Моего двоюродного деда можно только сравнить со знаменитой герцогиней де Леви, когда с ней говорили о генеалогии: «Герцогиня, мы слышали, что вы происходите от Левия, сына Иакова». Она принимала скромный вид и отвечала на это: «Да, правда».
Подобные вещи казались совершенно обыкновенными вольтерианцам прошлого века, хотя в то же время и не встречалось чванства выскочек или заносчивости богачей. Если гордились предками, то такими, которые принесли пользу, а не только набивали себе карманы.

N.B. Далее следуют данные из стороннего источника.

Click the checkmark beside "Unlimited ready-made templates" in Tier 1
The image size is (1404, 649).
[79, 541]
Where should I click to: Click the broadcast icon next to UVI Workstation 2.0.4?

Раз об этом говорили при Великом Князе Константине Павловиче, и он очень удачно сказал: «Я охотно допущу чванство разбогатевших людей с условием, чтобы дворянские грамоты были заменены банковыми билетами и чтобы вместо noblesse oblige говорили richesse oblige (положение обязывает… богатство обязывает [
Я рассказала это Пушкину. Он был в восторге.
Я сделала визит старушке X. Она была очень в духе и рассказывала мне истории из доброго старого времени. Оказывается, что Императрица Елизавета ввела шифры, раньше для военных, а потом отменила их и дала их своим четырем фрейлинам. Императрица Екатерина создала портретных дам, и первою из них была кн. Дашкова. M-me X. не любила ее. Она мне сказала: «Эта президентша академии считала себя знаменитостью, а Лев Нарышкин подсмеивался над ней». Говоря со мной о смерти Петра III, которую она помнит, она сказала: «Сознайтесь, милая, что это была несчастная случайность». Затем она спросила меня, что я думаю о Фуссадье и Димсдале[156]

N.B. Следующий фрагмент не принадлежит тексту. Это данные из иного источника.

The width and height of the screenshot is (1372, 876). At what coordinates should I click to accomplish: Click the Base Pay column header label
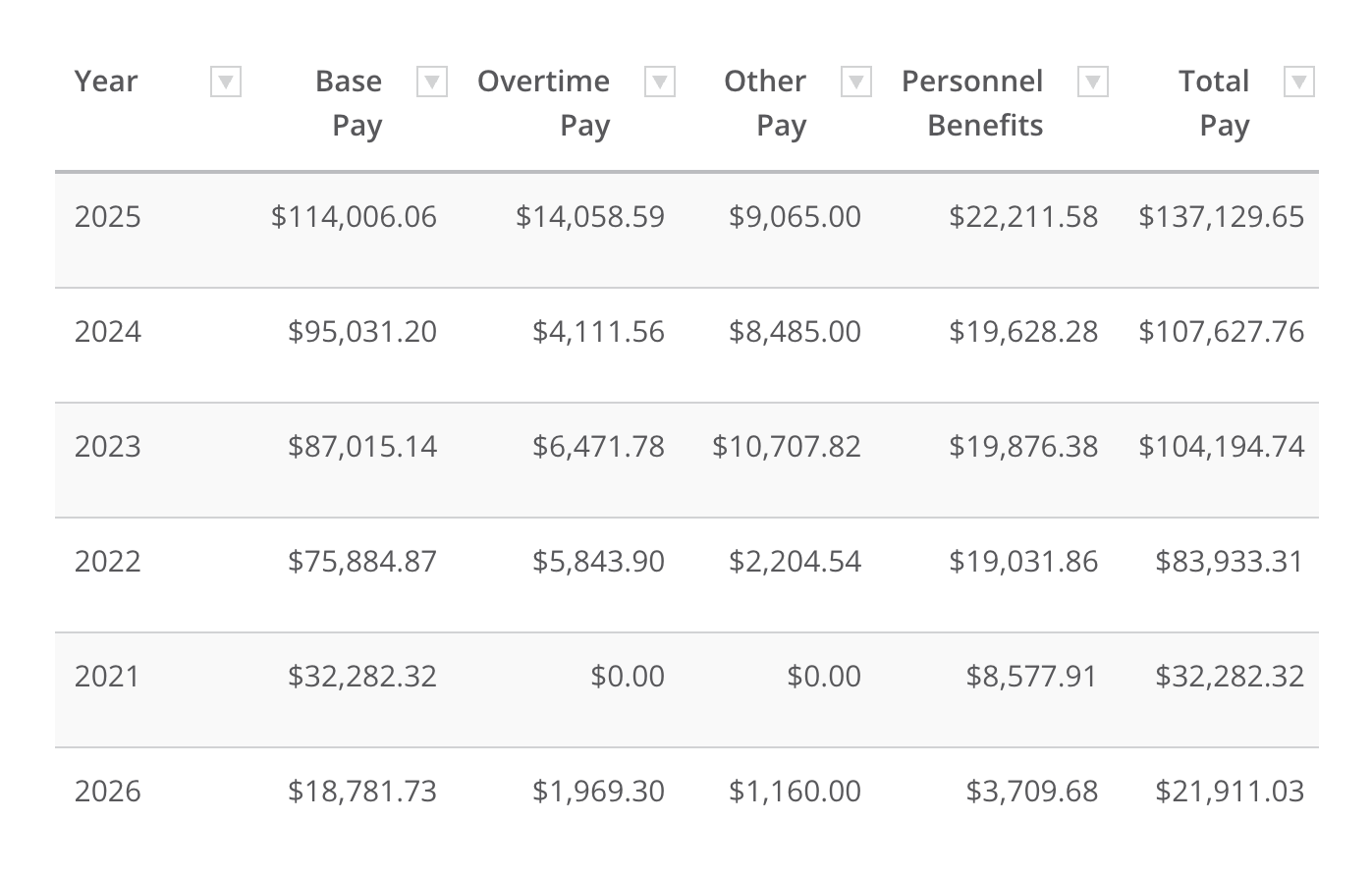pos(350,102)
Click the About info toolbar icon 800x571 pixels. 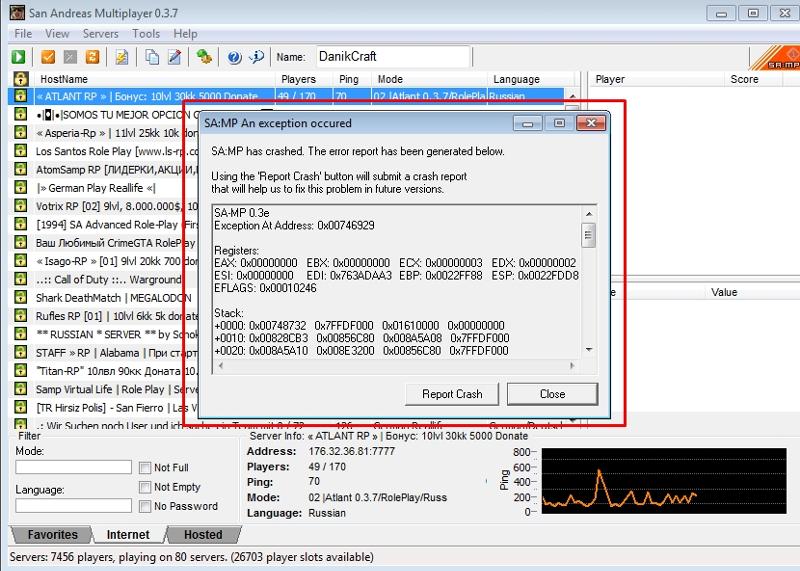(x=256, y=57)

? Я ответила, что никогда не слыхала о них. Она тогда объяснила мне, что это два врача, служившие при Екатерине и умершие уже лет 50 назад. Они приехали ко двору еще раньше докторов Гендерсона и Роджерсона, и Димсдаль был другом банкира Сутерланда, подарившего собаку Екатерине. Добрая старуха думает, что мне сто лет, и очень удивлена, что я не знаю всей этой истории. Она говорила мне о кн. Moustache[157], о «военной тетушке» и кн. Черепахе[158] и дала мне понять, что они были не так красивы, как она, и гораздо старше ее. Кн. Голицына была в Париже, когда король вернулся из Версаля. Кто-то спросил m-me X., что она думает о проекте поставить колонну в честь Императора Александра. Она рассказывала нам, что Пушкин уже «одурачил ее по этому поводу». Он сказал ей, что колонна будет держаться собственной тяжестью, а не цепями. X. не верит этому, находя это невозможным и очень опасным; она заявила, что никогда не проедет по площади, а то колонна упадет и задавит ее. Граф Моден разуверял ее и указал на Вандомскую колонну в Париже. «Прекрасный пример! – вскричала она. – Французы – обманщики, они создали великую революцию, они обезглавили короля и сделали императором узурпатора, генерала Бонапарта».Вечером Моден рассказал все это Императрице. Государь показал нам рисунки, сделанные для памятника. Он в восторге от памятника Фальконета (статуя Петра Великого).
Я сопровождала Государыню к кн. Мусташ[159]
. Она была именинница. Ее Величество спросила ее о здоровье. Она вздохнула:– Все больна из-за этих проклятых французов; я была так поражена, когда они увезли королевскую семью из Версаля, что выкинула и до сих пор еще не оправилась.
В карете Государыня сказала мне:
– С тех пор как я знаю кн. Голицыну – она всегда отвечает мне одно и то же; она забыла, что почти все ее дети родились после этого эпизода и что она уже достигла почтенного возраста.